The FoF structure implies costs to the investor at two levels—one charged by the FoF and the other charged by the underlying ETF or mutual fund scheme. This has been perceived as a disadvantage to investors in FoFs. Sebi has addressed this issue by capping the total expense ratio that an FoF can charge, including the weighted average of the total expense ratio levied by the underlying scheme(s) at 2%. Most FoFs keep the expense ratio at around 1.5% or lower.

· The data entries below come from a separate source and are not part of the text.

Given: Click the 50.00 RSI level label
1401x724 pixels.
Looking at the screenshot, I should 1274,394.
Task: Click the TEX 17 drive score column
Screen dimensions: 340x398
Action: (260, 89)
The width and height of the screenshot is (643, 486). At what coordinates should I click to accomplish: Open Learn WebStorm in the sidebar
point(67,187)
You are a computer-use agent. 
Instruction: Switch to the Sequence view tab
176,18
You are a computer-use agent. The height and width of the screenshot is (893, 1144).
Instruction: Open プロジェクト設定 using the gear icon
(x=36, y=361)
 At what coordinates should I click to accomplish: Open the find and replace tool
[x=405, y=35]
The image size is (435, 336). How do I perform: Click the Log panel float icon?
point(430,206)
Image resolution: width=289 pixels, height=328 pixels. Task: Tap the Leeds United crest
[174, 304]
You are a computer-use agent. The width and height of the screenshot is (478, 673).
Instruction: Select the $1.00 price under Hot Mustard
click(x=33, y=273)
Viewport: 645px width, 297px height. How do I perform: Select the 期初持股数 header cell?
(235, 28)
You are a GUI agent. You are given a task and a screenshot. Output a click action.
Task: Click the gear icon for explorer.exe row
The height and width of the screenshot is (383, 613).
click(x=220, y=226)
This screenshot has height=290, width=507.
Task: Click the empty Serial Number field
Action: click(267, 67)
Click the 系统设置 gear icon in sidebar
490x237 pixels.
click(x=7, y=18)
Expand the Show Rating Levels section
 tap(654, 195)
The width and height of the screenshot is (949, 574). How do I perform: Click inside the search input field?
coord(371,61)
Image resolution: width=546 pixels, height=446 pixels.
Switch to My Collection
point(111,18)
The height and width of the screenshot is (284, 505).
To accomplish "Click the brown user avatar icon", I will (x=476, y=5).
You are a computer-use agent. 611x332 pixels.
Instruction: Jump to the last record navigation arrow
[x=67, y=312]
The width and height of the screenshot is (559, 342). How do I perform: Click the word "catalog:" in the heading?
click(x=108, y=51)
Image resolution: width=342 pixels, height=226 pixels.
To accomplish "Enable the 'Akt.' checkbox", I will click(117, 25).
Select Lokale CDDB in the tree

The FoF as a product seems perfect for an investor looking to separate the wheat from the chaff, given the plethora of funds types to choose from. But here a professional fund manager does the job of selection, monitoring and rebalancing in a more efficient way. While selecting schemes, the fund manager is better able to track duplication of stocks and sectors across schemes. “Since capital gains would be taxed on each switch from one scheme to another, you will have less capital being reinvested and compounding every time you switch schemes. The eventual impact of this on your corpus would be quite large. However, when the equity FoF exits an underperforming scheme and buys into a better performing one, mutual funds being pass through vehicles, it isn’t liable to pay any tax on the gains, thus keeping your capital intact for reinvestment,” said Mehta, pointing out to the tax efficiency built into the structure. But there are caveats, too, that investors have to keep in mind. All the schemes that are included in the portfolio must match the risk and return preference of the investor. A compromise on any of the schemes may lead to a situation of the fund being too risky or very low on returns. The costs are another aspect to be closely watched; both the FoFs as well as the underlying schemes have to be disclosed under the regulations. The Quantum Equity FoF, for example, has an expense ratio of 0.51% under its direct plan and inclusive of the underlying schemes, it stands at 1.51%. Frequent switching of underlying schemes and the investor’s comfort with that strategy is another fund behaviour that needs scrutiny. Investors who work with advisors may not find much use for this product. But for investors who are looking to build their own long-term portfolio, there may be some merit in considering these structures.